In life, as in cinema, timing is everything. A couple of geniuses in my early morning screening of Adipurush were there for the express purpose of shouting ‘Jai Shri Ram’. As the ads finished and the lights went down, they started to yell, then abruptly stopped. They’d wasted their breath on the trailer for the new Indiana Jones movie.
Of course, the shouting started again and continued through the film, mostly calls to Ram but also Bajrang Bali and Mahadev. Such are the joys of cinemagoing in India today, trying to focus on frequently awful films over loud celebrations of Hindu identity. It’s a self-sustaining cycle of dangerous mediocrity: terrible films pandering to majority groups, people flocking to see them, filmmakers doubling down on overtures to an increasingly radicalized audience.
It's because of Hindi cinema’s transformations over the past decade that we’re now seeing something like Adipurush in theatres. Mythology has traditionally been the domain of the small screen in India. It’s a good fit: epics lend themselves to episodic TV, and cheesiness isn’t an issue there. To adapt the same classics for the big screen, to make them cool enough for a generation raised on Western superheroes, that requires some creative leeway—which is hard to come by in India. Yet, there’s been so much religious-mythological allegory and symbolism in popular Hindi films in the last 10 years that the idea of a straight-faced adaptation seems not just possible but the next logical step.
From the start, it’s clear that Adipurush is going to be a greatest-hits version of the Ramayan. All-powerful Lankesh (Saif Ali Khan)—weirdly, all the primary characters are identified by their alternate names—unsuccessfully tries to abduct Janaki (Kriti Sanon), wife of the exiled prince of Ayodhya, Raghav (Prabhas). His next attempt works, with Raghav and his brother, Shesh (Sunny Singh), off chasing a fake deer. He flies her to Lanka; Raghav sets out in pursuit with his army of monkeys. Jatayu, vaanar sena, Ram Setu, Lanka Dahan, Kumbhakarn… you know the drill.
Adipurush is Ramanand Sagar on steroids. Raghav, Shesh, Bajrang—everyone’s buff as hell. Lankesh is a huge bruiser who—I can’t make this stuff up—gets a massage by placing himself in the constricting coils of giant snakes. The CGI is either grungy imitation-Snyder or tacky wall calendar brightness. In their happier moments, Raghav and Janaki float in slo-mo in front of backdrops resembling Windows screensavers.
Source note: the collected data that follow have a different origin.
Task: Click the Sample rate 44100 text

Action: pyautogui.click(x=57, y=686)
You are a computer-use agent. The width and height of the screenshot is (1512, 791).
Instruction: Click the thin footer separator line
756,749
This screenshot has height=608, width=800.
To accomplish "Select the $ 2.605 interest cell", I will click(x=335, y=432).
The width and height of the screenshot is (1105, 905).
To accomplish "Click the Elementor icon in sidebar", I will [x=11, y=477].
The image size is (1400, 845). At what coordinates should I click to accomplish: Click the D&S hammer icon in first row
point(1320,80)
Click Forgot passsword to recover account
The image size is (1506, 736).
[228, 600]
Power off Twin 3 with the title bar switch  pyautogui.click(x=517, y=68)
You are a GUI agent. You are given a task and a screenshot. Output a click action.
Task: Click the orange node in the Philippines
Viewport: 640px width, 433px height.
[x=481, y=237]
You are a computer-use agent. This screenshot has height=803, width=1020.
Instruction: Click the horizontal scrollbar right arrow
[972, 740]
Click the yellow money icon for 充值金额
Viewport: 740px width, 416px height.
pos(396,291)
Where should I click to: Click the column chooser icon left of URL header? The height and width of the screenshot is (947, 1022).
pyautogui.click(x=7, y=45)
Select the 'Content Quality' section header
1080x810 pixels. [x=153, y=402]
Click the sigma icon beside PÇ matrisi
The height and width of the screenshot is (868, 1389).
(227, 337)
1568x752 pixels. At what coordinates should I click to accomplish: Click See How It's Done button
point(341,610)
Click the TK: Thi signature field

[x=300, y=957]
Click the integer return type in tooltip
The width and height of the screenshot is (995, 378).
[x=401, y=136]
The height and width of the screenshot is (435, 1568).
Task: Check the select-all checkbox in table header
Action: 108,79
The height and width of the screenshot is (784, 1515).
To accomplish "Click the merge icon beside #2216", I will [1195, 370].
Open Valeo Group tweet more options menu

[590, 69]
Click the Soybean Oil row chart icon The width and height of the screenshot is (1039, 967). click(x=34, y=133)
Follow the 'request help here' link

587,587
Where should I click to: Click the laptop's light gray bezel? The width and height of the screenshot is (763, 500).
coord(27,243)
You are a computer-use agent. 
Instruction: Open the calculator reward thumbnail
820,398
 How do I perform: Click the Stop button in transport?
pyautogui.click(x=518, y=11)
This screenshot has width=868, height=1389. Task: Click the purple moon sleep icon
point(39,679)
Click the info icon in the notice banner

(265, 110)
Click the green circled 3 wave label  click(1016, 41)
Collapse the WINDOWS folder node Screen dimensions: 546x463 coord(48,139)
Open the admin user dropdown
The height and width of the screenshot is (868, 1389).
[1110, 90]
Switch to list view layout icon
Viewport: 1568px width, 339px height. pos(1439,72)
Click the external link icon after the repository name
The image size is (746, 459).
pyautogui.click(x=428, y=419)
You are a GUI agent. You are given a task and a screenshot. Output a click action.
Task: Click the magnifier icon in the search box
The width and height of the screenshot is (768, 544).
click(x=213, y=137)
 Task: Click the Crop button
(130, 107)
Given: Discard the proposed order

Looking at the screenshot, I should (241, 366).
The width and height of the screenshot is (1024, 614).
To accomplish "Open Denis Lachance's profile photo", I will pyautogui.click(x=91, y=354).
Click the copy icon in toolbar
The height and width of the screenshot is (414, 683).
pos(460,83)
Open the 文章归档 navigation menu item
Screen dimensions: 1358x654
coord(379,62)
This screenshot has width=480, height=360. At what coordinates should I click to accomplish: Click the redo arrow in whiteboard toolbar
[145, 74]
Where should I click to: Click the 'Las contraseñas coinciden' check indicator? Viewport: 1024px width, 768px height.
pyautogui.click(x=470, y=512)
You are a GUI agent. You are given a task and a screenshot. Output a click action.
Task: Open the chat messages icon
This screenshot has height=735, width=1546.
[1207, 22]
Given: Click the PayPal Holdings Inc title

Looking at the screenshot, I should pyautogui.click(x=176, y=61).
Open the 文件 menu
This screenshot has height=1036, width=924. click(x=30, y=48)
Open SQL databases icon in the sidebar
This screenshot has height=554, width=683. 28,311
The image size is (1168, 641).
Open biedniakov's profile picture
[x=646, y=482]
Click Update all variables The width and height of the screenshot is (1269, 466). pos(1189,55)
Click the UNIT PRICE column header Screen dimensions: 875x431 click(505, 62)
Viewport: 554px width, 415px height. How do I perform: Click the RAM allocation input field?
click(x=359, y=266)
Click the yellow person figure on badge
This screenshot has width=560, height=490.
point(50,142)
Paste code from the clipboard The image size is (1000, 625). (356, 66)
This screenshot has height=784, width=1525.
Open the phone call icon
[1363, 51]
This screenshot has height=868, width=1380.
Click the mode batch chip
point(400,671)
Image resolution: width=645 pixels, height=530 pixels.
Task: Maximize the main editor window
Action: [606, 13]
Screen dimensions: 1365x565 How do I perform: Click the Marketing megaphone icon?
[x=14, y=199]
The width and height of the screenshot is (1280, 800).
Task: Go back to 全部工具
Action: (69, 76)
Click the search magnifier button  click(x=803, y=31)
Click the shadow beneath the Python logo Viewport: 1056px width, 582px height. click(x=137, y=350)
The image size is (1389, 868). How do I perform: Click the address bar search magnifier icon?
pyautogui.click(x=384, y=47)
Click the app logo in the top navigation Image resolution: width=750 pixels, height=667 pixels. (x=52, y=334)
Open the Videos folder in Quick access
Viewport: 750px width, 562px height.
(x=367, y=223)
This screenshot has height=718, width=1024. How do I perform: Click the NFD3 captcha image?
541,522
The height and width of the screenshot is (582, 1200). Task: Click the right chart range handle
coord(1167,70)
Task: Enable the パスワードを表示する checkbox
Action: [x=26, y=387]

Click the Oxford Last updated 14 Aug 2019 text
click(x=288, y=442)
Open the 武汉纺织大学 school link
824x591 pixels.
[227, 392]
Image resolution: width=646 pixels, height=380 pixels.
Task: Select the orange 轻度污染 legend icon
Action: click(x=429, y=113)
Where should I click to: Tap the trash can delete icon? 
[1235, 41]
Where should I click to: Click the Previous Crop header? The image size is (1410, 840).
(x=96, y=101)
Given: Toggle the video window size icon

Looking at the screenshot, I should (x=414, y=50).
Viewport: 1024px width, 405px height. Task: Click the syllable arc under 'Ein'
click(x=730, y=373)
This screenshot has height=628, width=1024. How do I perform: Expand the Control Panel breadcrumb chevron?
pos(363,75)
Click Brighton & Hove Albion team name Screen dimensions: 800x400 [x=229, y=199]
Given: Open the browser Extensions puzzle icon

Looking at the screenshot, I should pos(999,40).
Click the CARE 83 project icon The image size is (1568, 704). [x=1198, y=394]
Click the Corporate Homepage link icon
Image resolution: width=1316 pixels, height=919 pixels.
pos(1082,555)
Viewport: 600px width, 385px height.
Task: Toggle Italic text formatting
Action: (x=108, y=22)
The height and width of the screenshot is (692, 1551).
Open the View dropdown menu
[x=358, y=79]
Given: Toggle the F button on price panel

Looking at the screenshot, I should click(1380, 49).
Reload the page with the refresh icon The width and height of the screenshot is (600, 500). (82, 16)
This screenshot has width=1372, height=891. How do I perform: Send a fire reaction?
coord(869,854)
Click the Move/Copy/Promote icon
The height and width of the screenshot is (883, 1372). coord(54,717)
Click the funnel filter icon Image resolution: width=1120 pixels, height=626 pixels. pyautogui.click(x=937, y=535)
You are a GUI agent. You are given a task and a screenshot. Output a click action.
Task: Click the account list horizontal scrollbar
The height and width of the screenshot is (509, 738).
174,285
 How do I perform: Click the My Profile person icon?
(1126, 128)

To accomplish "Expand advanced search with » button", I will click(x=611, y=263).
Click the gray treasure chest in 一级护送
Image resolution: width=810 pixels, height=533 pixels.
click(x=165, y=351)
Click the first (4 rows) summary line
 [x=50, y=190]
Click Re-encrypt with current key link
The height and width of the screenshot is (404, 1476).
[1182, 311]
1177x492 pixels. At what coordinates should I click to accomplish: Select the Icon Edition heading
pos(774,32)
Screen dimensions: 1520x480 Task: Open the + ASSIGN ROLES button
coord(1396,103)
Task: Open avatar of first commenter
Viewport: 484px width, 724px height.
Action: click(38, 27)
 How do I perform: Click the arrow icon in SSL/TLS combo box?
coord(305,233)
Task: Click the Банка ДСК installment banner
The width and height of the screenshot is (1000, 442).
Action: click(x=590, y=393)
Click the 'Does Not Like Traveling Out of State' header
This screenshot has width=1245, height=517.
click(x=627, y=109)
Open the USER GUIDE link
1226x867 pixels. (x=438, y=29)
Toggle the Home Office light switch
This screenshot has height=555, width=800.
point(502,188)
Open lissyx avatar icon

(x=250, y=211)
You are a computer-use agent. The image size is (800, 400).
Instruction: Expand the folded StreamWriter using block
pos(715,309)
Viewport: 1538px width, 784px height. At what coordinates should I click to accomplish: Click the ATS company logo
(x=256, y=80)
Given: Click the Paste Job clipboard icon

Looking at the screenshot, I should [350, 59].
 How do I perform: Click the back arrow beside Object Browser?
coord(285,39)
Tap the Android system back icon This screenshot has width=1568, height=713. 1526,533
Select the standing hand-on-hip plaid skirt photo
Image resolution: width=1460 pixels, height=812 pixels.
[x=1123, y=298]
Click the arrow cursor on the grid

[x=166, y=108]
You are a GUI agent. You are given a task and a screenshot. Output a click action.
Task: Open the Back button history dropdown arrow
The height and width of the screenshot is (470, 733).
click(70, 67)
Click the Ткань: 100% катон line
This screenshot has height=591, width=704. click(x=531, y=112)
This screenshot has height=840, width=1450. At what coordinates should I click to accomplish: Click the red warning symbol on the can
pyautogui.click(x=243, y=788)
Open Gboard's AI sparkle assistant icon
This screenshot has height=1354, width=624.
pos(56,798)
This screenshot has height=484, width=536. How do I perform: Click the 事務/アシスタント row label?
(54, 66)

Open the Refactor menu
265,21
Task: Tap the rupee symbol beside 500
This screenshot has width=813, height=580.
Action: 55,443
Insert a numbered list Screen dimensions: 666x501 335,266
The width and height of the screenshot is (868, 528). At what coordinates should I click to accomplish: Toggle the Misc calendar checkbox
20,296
One peacock won’t do, I can hear Raut saying, I want dozens of them in the frame.
It's not that all the CGI is tacky—but it's too often that in a film which stakes everything on the visual. In Raut’s last film, the historical Tanhaji (2020), the effects bordered on kitsch but were sustained by some inventive fight choreography. Here, the images are weightless, unmoored, the physics of the universe left vague. What is possible for Raghav and Lankesh, and what is beyond even their supernatural capabilities? It seems to vary from scene to scene. Unlike Rajamouli, Raut doesn't generate a stream of original visual ideas. Lankesh’s foot-soldiers resemble orcs. His son zips around like The Flash. The monkeys are like the ones in the new Planet of the Apes series. Prabhas even does a Baahubali slide-and-shoot.
The writing is amusingly ornate, your local Ramlila script but without the fun. For some reason, Raut and co-writer Manoj Muntashir are worried their audience won’t get 2000-year-old plot points. Which leads to scenes like this:
Vibhishan: Indrajit is invincible but he has one huge weakness. His powers are useless in water.
Shesh: We should kill him in the water.
Raghav, a minute later: You must kill him when he’s in the water.
On the few occasions the film speaks in a plainer tongue, it nods to a certain kind of politically charged language. “Jali na? (burns, doesn’t it)”, Lankesh’s general asks Bajrang as he lights his tail on fire—a common provocation on Twitter. “Jo hamaari behenon ko haath lagayega, hum uski Lanka laga denge (we’ll end anyone who touches our sisters)” is prime Hindutva rhetoric. Raghav’s big speech before they cross the sea includes a mention of bhagwa dhwaj—saffron flag. You can read as much as you want into Saif Ali Khan having to play the biggest villain in Indian epic literature as a Muslim stereotype: long beard, kohl under his eyes, handling meat, taking another woman even though he has a wife.
Prabhas—solid, manly, boring—is an apt, if not very interesting, Raghav. Sanon is all wrong for Janaki. Singh looks like he needs a hug. Khan is the only one having fun—as was the case in Tanhaji. Despite the wonky effects and the squareness of it all, there’ll probably be takers for a Ramayan that looks like a bad DC film; what effect this has on a creatively flatlining Hindi film industry I can’t even imagine. In an interview, Raut mentioned as one of his inspirations a 1992 anime version of the epic. I’m not surprised he was taken with a tacky cartoon Ramayan. He’s made one himself.